*What you need to do*: Reproduce word for word everything from "Your speed control" down to "signs to somewhere." in the driving lessons text below.

*Text block*:
━━━━━━━━━━━━━━━━
Your speed control is such that I often have to remind you of the speed limit. You frequently do not see road signs at all (you don’t know what many of them mean), and your ability to follow and/or interpret direction signs is non-existent based on the few times I have asked you to follow the signs to somewhere.

You were – and remain – unable to complete any of the standard manoeuvres to anywhere near an acceptable standard. The time available to practice these has been reduced by your issues with basic car control, roundabouts, and road junctions, and the need to address these. On our most recent lesson, and having only done it once before with me, I asked you if you remembered how to reverse around a corner. You furnished me with the answer which is common among your countrymen, who would apparently prefer to demonstrate that they can’t do something instead of just admitting to it up front, and gave me an emphatic “yes”. I expressed surprise, but you were adamant. You then proceeded to do exactly what you did on the first lesson before I had shown you how to do it properly, and moved off without even a glimmer of a safety check. By the time I stopped you we were about to mount the kerb on the opposite side of the road, although you were gazing fixedly at something in the nearside mirror (it certainly wasn’t our nearside kerb).

You are unable to adhere to any sort of lane discipline, and you frequently drive as though there are no road markings at all. Your solution to not knowing where to position the car is to put it “somewhere in the middle”. Having said that, we have had to spend a significant amount of time recently going over two particular roundabouts repeatedly, because no matter how many times you negotiate them, and no matter how many times I get you to tell me you’re going “straight ahead” and you need to be in the lane with the “straight arrow”, as soon as we get there you jiggle the steering and go into the lane with the “left turn” arrow and we end up going left. All this happens when you panic (and especially when the word “roundabout” is mentioned), but you refused to acknowledge that you are in any way “nervous” or “panicked” until the most recent lesson when you let it slip out.
━━━━━━━━━━━━━━━━
*Data excerpt*:
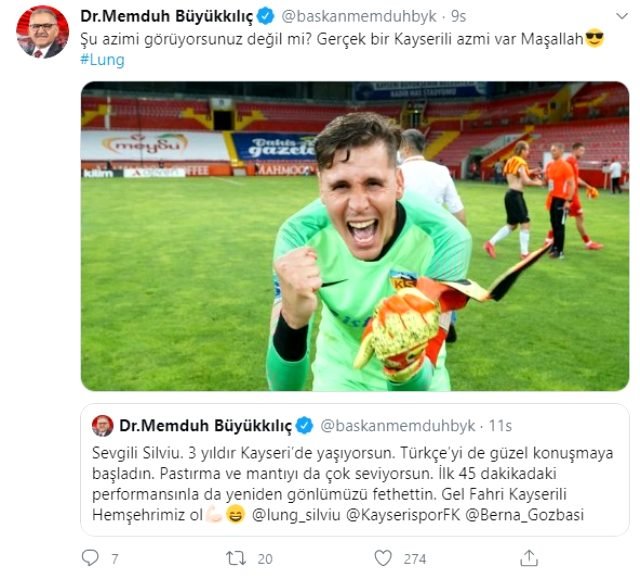Click Dr.Memduh Büyükkılıç name at top
The height and width of the screenshot is (578, 640).
coord(167,16)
━━━━━━━━━━━━━━━━
*Output below*:
Your speed control is such that I often have to remind you of the speed limit. You frequently do not see road signs at all (you don’t know what many of them mean), and your ability to follow and/or interpret direction signs is non-existent based on the few times I have asked you to follow the signs to somewhere.